III-C1 Not acknowledging the recovered packets

This approach conservatively considers a recovered packet as lost. It leads to a similar congestion control behaviour to when the lost packets are not recovered with FEC. The drawback is that the sender will perform unnecessary packet retransmissions.

III-C2 Distinguishing the congestion-implied packet losses from the channel noise-implied losses

Kim et al. [38] propose to modify the loss-based congestion controls for this purpose. They assume that a congestion-implied loss event is preceded by an increase of the Round-Trip-Time (RTT) due to the filling of the network buffers. They propose to diminish the decrease of the congestion window after a packet loss if the current RTT is close to the minimum observed RTT. Tickoo et al. [39] propose to only react to congestion when it is explicitly notified by the network nodes though the Explicit Congestion Notification (ECN) [40] mechanism. TCP Westwood [41] estimates the link bandwidth using the acknowledged data rate. At each loss event, it adjusts its congestion window to use the estimated bandwidth instead of multiplicatively decreasing it.

III-C3 Explicitly advertising a packet recovery to the sender

This approach extends the conservative approach. The packet is acknowledged in a QUIC ACK frame but the receiver also signals that this packet has been recovered. Upon reception of this information, the sender both adapts its congestion window according to the loss event and removes the recovered packet from its retransmission queue. We implement this solution in QUIC-FEC with a Recovered frame. Its format is similar to the QUIC ACK frame: it advertises the ranges of newly recovered packets.

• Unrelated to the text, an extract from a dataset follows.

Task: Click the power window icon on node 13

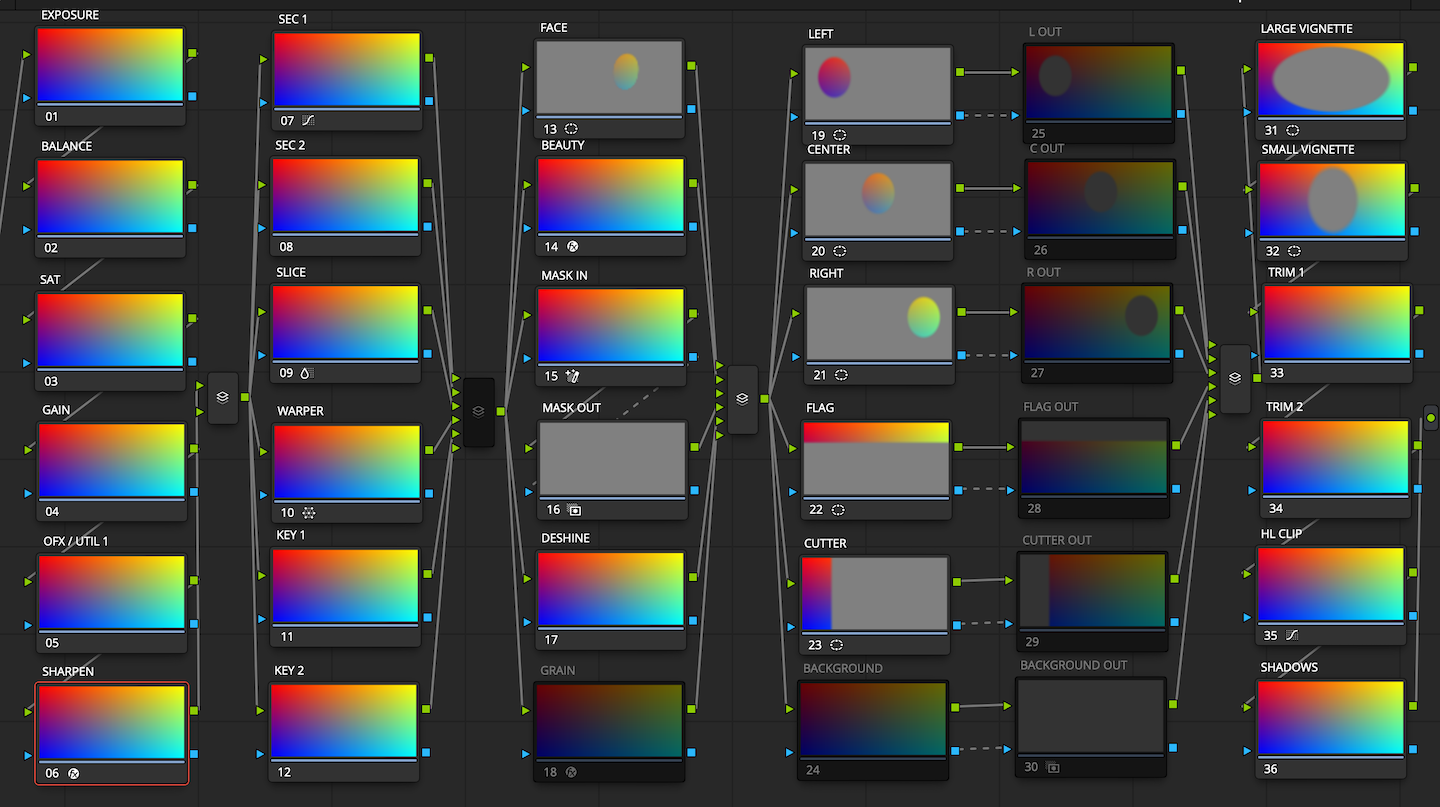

Once a sender receives a Recovered frame, it removes the recovered packets from its retransmission queue. It then signals to its congestion control that a packet has been lost for each packet listed in the Recovered frame. Using the Recovered frame conservatively adapts the congestion window of the sender as if every loss was caused by congestion. This behaviour is comparable to the utilization of ECN. Once a packet containing a Recovered frame is acknowledged, the recovered packets ranges are removed from the subsequent Recovered frames. We analyse the impact of this approach in Section IV-B4.

IV Evaluation

Experiments have been performed to assess the performances of our implementation and analyse the benefits of Forward Erasure Correction with the HTTP use-case running over QUIC. We first describe in this section our methodology, then perform experiments with parameters inspired by In-Flight Communications. We analyse the Download Completion Time (DCT), i.e. the time required to complete an HTTP transfer.

IV-A Methodology

We use network emulation with the Mininet tool [42] to evaluate the performance of different FEC schemes in quic-go. The main benefit of using emulation is that it runs with real code and not a simplified protocol model. We perform experiments with different loss models. While small burst lengths or uniform losses can already give an idea on the efficiency of a solution, we advocate for looking at longer burst lengths as well in order to evaluate our solution with different loss configurations. We thus use the Gilbert-Elliott model [43], a standard loss model used to represent bursts of lost packets.

The Gilbert-Elliott model is a two-states Markov model used to represent correlated losses. The two states are the Good and Bad states. In the Good state, a packet is delivered with a probability $k$ . In the Bad state, a packet is delivered with a probability h. p denotes the probability of transition from the Good to the Bad state, while r denotes the probability of transition from the Bad to the Good state.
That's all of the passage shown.